(Records)
━━━━━━━━
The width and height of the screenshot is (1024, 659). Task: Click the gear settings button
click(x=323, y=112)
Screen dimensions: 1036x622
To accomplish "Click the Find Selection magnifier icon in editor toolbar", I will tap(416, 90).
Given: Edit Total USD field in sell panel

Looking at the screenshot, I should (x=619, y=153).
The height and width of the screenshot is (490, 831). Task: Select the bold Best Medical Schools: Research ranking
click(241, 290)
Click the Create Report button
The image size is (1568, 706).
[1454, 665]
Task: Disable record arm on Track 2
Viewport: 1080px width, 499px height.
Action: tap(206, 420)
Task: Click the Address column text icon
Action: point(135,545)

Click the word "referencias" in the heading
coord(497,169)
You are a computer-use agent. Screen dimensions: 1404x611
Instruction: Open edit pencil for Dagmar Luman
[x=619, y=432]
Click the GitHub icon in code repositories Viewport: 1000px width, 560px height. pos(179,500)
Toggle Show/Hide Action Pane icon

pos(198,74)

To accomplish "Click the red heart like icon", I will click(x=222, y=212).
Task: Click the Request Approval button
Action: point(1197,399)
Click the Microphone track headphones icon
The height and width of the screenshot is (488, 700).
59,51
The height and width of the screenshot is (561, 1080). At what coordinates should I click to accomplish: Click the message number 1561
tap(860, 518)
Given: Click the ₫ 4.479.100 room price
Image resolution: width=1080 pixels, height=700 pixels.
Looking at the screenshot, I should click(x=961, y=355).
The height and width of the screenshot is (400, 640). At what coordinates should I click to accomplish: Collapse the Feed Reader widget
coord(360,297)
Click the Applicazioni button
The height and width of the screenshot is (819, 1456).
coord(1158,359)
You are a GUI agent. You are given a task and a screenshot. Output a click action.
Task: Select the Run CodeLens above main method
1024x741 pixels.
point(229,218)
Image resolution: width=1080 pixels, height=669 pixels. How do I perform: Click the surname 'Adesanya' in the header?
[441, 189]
━━━━━━━━
### STATED GOAL
Rewrite the records above with "Window" substituted for every "Viewport", keeping everything else the same.

### EXERCISE RESULT
The width and height of the screenshot is (1024, 659). Task: Click the gear settings button
click(x=323, y=112)
Screen dimensions: 1036x622
To accomplish "Click the Find Selection magnifier icon in editor toolbar", I will tap(416, 90).
Given: Edit Total USD field in sell panel

Looking at the screenshot, I should (x=619, y=153).
The height and width of the screenshot is (490, 831). Task: Select the bold Best Medical Schools: Research ranking
click(241, 290)
Click the Create Report button
The image size is (1568, 706).
[1454, 665]
Task: Disable record arm on Track 2
Window: 1080px width, 499px height.
Action: tap(206, 420)
Task: Click the Address column text icon
Action: point(135,545)

Click the word "referencias" in the heading
coord(497,169)
You are a computer-use agent. Screen dimensions: 1404x611
Instruction: Open edit pencil for Dagmar Luman
[x=619, y=432]
Click the GitHub icon in code repositories Window: 1000px width, 560px height. pos(179,500)
Toggle Show/Hide Action Pane icon

pos(198,74)

To accomplish "Click the red heart like icon", I will click(x=222, y=212).
Task: Click the Request Approval button
Action: point(1197,399)
Click the Microphone track headphones icon
The height and width of the screenshot is (488, 700).
59,51
The height and width of the screenshot is (561, 1080). At what coordinates should I click to accomplish: Click the message number 1561
tap(860, 518)
Given: Click the ₫ 4.479.100 room price
Image resolution: width=1080 pixels, height=700 pixels.
Looking at the screenshot, I should click(x=961, y=355).
The height and width of the screenshot is (400, 640). At what coordinates should I click to accomplish: Collapse the Feed Reader widget
coord(360,297)
Click the Applicazioni button
The height and width of the screenshot is (819, 1456).
coord(1158,359)
You are a GUI agent. You are given a task and a screenshot. Output a click action.
Task: Select the Run CodeLens above main method
1024x741 pixels.
point(229,218)
Image resolution: width=1080 pixels, height=669 pixels. How do I perform: Click the surname 'Adesanya' in the header?
[441, 189]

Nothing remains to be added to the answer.